Él recuperó el dominio de sí mismo enseguida y los sentimientos desaparecieron.
—Primero, tengo que ganar. Luego, tendrías que rechazarme. Ya veremos si pasa todo eso.
La miró a los labios y la avidez de ella aumentó.
—Sin embargo, antes tienes que entregarme una prenda —siguió él.

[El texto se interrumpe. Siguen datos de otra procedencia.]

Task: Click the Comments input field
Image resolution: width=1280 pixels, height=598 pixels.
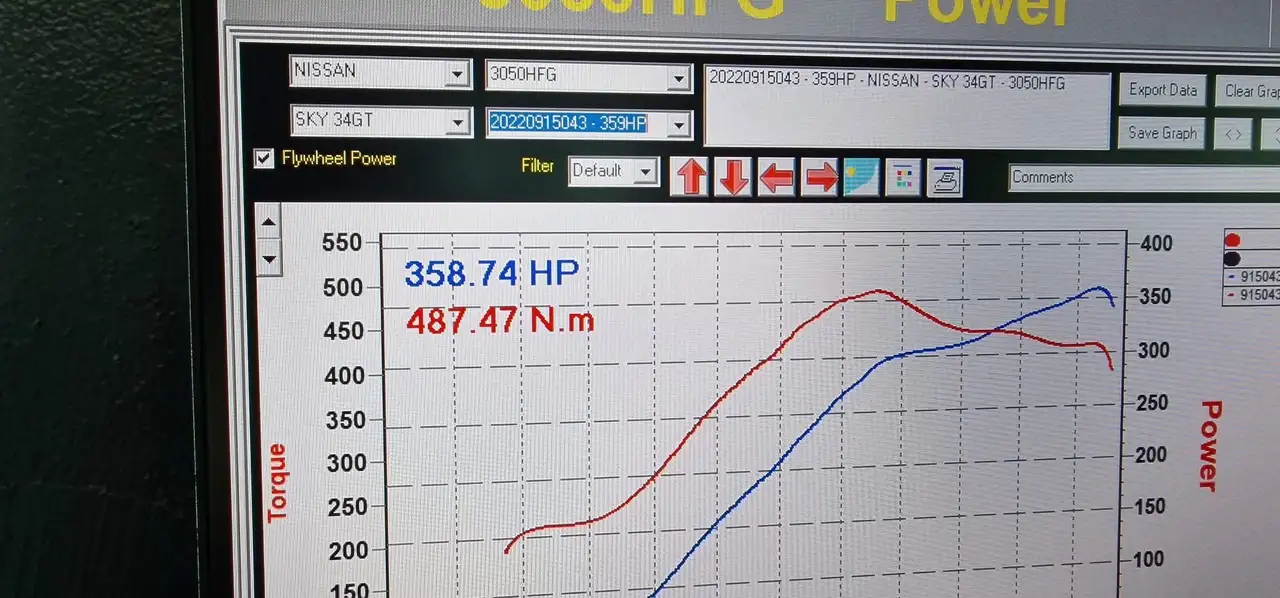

Se miró. ¿Cómo iba entregarle una prenda? Llevaba un vestido prestado y ni siquiera tenía un pañuelo propio. Además, no iba a permitir que él llevara el azul y el marrón de los Brunson.
—Ponte la armadura. Te la daré cuando estés preparado.
Solo necesitaba quedarse sola un momento y unas tijeras.